__Quelle__.
^^^^^^^^

In den Nachkriegsjahren wurde die Expansion der EABL-Produktionsanlagen begonnen mit dem Bau einer zweiten Brauerei in Mombasa, dem Wirtschaftszentrum an der Küste des Indischen Ozeans. Die offizielle Eröffnung der Anlage im Februar 1952 durch den britischen Gouverneur Kenyas, Sir Evelyn Baring, hätte eigentlich ein ganz besonderes Highlight der Kolonialgeschichte sein sollen. Denn statt des Gouverneurs sollte eine königliche Hoheit aus dem Hause Windsor die neue Brauerei eröffnen: nämlich Prinz Philip, der sich gerade mit seiner Angetrauten, Kronprinzessin Elisabeth, im (dadurch berühmt gewordenen) „Treetops“ Hotel in Nyeri im Aberdare Nationalpark aufhielt. Und wie alle Welt weiß, musste das königliche Paar abrupt seine Kenya-Safari abbrechen, da König George VI. gestorben war und Elisabeth II. in London ihre Regentschaft antreten musste.

Am Ende dieses Jahrzehnts, kurz vor der Entlassung der britischen Kolonien Ostafrikas in die Unabhängigkeit, begann mit der Beteiligung der EABL an der Uganda Breweries in der Kolonie Uganda eine Periode der verstärkten Expansion in der Region. Dazu gehörten vor allem die Fusion mit dem wohl wichtigsten lokalen Konkurrenten Allsopps Brewery, gegründet als Taylor and Company in den späten 1930er Jahren. Es folgten 1964 die Beteiligung an der Kilimanjaro Brewery in dem seit 1961 selbständigen Tansania und 1969 die Übernahme der in Finanznöte geratenen City Brewery in Nairobi. Damit wurde EABL eine Holdinggesellschaft und die alte Kenya Breweries Ltd. (KBL) wieder ins Leben gerufen als führende Handelsgesellschaft in der EABL Firmengruppe. Gleichzeitig wurde die Ruaraka-Brauerei modernisiert und erweitert. Als besonderer Erfolg in der Firmengeschichte galt 1969 die Teilnahme in Nürnberg am 7. Weltbierwettbewerb des belgischen Qualitätsprüfungsinstituts Monde Selection, bei dem mehrere Biere aus Kenia Gold- und Silbermedaillen gewannen (Pilsner, Coast Lager, White Cap). In den 1970er Jahren, dem ersten Jahrzehnt nach der Unabhängigkeit (1963), etablierte sich die EABL als eine der Wirtschaftsriesen der jungen Republik Kenia mit regelmäßigen Besuchen des ersten Staatspräsidenten Jomo Kenyatta sowie seines Nachfolgers Daniel arap Moi zu allen feierlichen Gelegenheiten, wie etwa der Grundsteinlegung zur neuen Firmenzentrale in Ruaraka oder der 50-Jahr-Feier der Firmengründung. In den 1980er Jahren setzte sich die Expansion des Unternehmens fort mit dem Bau einer dritten Brauerei in Kisumu, Westkenia sowie der Errichtung der eigenen Flaschenproduktion, Central Glass Industries.

^^^^^^^^

__Gesammelte Daten__.
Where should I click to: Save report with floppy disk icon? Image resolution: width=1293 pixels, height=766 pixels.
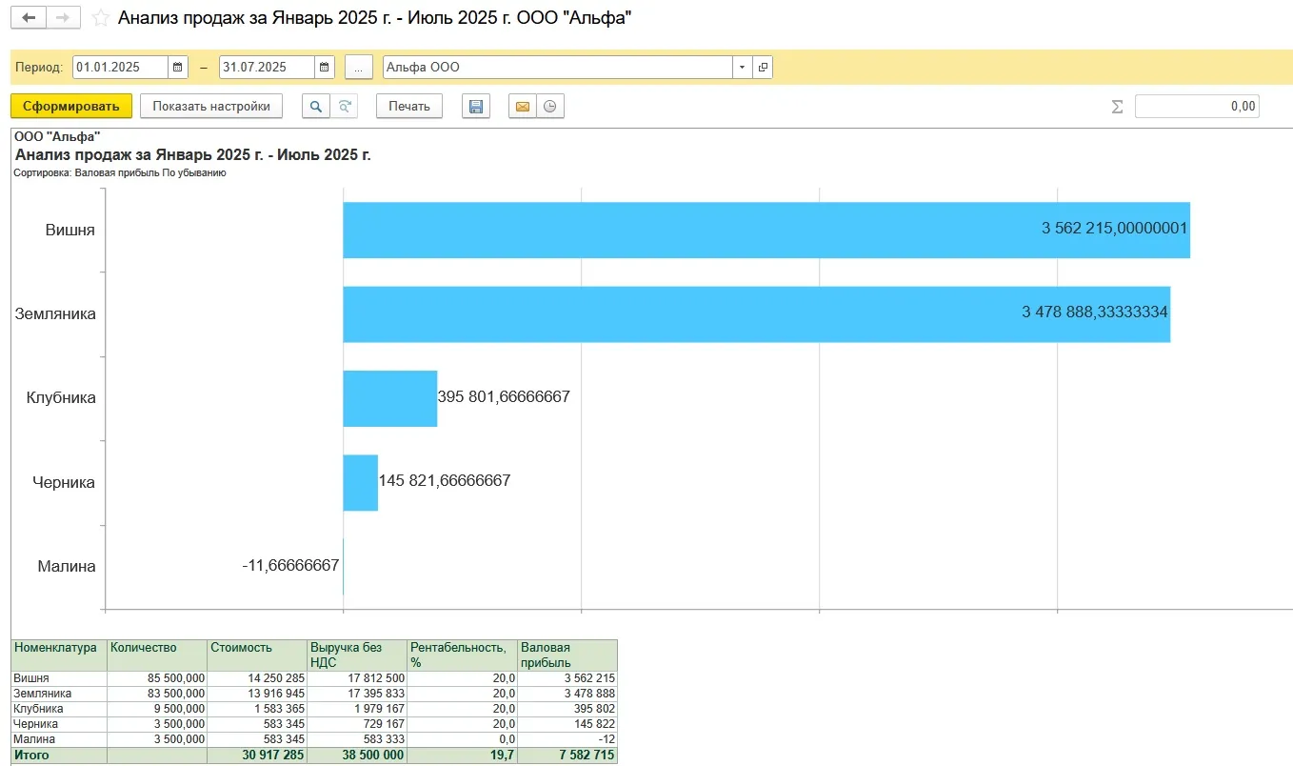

^^^^^^^^

__Aufgabenstellung__.
Entnimm dem Text zur Geschichte der EABL die Passage von „In den Nachkriegsjahren“ bis einschließlich „Regentschaft antreten musste.“ und gib sie wortgetreu wieder.

__Lösung der Aufgabe__.
In den Nachkriegsjahren wurde die Expansion der EABL-Produktionsanlagen begonnen mit dem Bau einer zweiten Brauerei in Mombasa, dem Wirtschaftszentrum an der Küste des Indischen Ozeans. Die offizielle Eröffnung der Anlage im Februar 1952 durch den britischen Gouverneur Kenyas, Sir Evelyn Baring, hätte eigentlich ein ganz besonderes Highlight der Kolonialgeschichte sein sollen. Denn statt des Gouverneurs sollte eine königliche Hoheit aus dem Hause Windsor die neue Brauerei eröffnen: nämlich Prinz Philip, der sich gerade mit seiner Angetrauten, Kronprinzessin Elisabeth, im (dadurch berühmt gewordenen) „Treetops“ Hotel in Nyeri im Aberdare Nationalpark aufhielt. Und wie alle Welt weiß, musste das königliche Paar abrupt seine Kenya-Safari abbrechen, da König George VI. gestorben war und Elisabeth II. in London ihre Regentschaft antreten musste.